Electromyographic Manifestations Of Muscular Fatigue.
Published 1982 · Medicine
Analyses of surface electromyogram (EMG) power spectra and integrated EMG (IEMG) were performed during isometric fatigue contraction in eight male subjects. Fatigability was determined as the rate of rise in IEMG as a function of time (IEMG slope coefficient or eta). Results indicated that the IEMG slope coefficient for the biceps brachii at 40% of maximal voluntary contraction (MVC) was approximately nine times greater than that of the soleus. The exponential decay of maximal sustaining time (Ts) as a function of IEMG slope coefficient (Log Ts - = 0.895 x eta + 2.60, r = 0.92, P less than 0.001) during different fractions of MVC suggested a neurophysiological link between fatigability of the biceps and their motor unit (MU) activities which increased in an accelerated fashion. Analyses of mean power frequency (MPF) revealed that there was a significant decline in MPF (43.7 Hz, P less than 0.001) for the biceps brachii. Furthermore, the extent of this decline was correlated with MPF obtained during MVC (r = 0.96, P less than 0.000).
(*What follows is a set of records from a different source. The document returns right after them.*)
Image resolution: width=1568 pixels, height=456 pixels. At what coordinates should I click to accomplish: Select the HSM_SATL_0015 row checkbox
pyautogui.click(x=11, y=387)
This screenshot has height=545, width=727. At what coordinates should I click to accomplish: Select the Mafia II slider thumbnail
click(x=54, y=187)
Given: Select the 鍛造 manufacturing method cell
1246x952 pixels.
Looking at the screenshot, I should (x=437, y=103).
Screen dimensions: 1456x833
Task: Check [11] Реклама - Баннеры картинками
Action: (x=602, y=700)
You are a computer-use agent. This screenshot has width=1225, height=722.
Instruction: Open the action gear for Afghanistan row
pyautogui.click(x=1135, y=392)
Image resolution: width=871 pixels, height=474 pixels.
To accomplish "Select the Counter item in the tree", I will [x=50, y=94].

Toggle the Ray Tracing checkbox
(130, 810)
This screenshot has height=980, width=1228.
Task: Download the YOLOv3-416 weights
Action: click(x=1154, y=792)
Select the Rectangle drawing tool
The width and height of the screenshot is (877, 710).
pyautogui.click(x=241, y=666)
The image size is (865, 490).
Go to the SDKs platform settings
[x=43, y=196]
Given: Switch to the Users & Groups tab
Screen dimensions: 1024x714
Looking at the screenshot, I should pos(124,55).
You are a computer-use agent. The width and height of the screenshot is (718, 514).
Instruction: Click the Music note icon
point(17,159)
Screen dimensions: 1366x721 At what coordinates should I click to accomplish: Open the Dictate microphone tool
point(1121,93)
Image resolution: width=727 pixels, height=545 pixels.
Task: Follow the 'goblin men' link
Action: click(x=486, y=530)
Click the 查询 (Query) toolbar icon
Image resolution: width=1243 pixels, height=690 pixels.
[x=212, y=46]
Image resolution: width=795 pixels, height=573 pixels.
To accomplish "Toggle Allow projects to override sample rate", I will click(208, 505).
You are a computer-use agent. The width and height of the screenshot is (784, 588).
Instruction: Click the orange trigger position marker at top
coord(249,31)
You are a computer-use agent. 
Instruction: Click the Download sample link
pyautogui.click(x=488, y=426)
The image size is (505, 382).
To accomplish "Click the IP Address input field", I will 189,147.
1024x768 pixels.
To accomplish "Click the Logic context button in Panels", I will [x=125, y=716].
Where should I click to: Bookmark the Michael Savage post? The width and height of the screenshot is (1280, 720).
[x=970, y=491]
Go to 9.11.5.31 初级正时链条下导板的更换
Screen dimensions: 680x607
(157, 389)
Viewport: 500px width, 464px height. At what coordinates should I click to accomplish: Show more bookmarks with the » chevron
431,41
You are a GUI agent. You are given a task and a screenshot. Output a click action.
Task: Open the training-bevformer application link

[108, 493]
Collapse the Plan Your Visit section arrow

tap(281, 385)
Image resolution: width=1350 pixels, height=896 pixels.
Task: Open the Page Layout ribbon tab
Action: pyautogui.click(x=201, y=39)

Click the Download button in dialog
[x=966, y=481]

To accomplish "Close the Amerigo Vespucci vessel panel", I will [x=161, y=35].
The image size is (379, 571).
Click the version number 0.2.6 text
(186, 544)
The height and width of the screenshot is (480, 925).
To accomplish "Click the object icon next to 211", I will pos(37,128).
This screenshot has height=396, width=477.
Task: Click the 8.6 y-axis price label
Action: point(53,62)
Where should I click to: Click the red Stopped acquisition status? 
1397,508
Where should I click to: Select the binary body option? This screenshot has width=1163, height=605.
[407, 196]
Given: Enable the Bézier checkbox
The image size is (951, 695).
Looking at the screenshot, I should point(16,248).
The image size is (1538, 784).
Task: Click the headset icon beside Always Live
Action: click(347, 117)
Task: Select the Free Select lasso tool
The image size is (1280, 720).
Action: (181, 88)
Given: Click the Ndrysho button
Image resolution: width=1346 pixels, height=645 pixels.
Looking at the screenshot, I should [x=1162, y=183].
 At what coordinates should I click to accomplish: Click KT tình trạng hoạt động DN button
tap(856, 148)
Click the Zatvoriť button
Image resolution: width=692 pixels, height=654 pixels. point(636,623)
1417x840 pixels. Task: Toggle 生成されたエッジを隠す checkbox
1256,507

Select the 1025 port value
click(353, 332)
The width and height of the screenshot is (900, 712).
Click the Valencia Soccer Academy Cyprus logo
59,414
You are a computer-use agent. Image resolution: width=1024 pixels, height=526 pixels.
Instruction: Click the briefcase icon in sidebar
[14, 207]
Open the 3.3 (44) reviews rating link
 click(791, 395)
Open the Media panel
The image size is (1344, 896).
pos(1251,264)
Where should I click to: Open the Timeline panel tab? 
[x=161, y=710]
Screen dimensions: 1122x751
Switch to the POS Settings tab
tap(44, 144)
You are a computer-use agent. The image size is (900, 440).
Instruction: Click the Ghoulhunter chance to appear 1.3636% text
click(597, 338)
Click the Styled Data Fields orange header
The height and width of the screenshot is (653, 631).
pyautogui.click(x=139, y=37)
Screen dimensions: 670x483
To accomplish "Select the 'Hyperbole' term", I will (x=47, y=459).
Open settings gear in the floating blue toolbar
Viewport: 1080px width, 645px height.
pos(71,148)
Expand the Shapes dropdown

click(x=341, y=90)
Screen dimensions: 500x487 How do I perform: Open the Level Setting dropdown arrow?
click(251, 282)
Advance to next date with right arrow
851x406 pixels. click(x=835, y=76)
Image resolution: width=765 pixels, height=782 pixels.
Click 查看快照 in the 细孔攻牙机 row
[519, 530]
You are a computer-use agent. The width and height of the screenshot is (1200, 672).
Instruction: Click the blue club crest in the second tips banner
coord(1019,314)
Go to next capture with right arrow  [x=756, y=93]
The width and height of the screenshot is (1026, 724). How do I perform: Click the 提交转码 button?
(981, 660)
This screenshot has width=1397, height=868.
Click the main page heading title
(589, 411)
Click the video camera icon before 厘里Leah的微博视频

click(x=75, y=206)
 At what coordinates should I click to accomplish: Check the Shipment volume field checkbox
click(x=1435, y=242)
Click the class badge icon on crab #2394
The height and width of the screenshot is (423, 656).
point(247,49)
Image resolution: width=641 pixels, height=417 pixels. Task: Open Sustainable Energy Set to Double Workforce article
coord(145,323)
This correlation indicated that MUs with higher MPF would fatigue to a greater extent than those with relatively lower MPF. Subsequent analyses of MPF during fatigue for the soleus revealed that there was a relatively small decline in MPF (7.3 Hz, P greater than 0.05). It was suggested that non-invasive analyses of power spectra and IEMG slope coefficient could provide a sensitive measure of MU fatigability that may reflect the activities of different types of muscle fibers.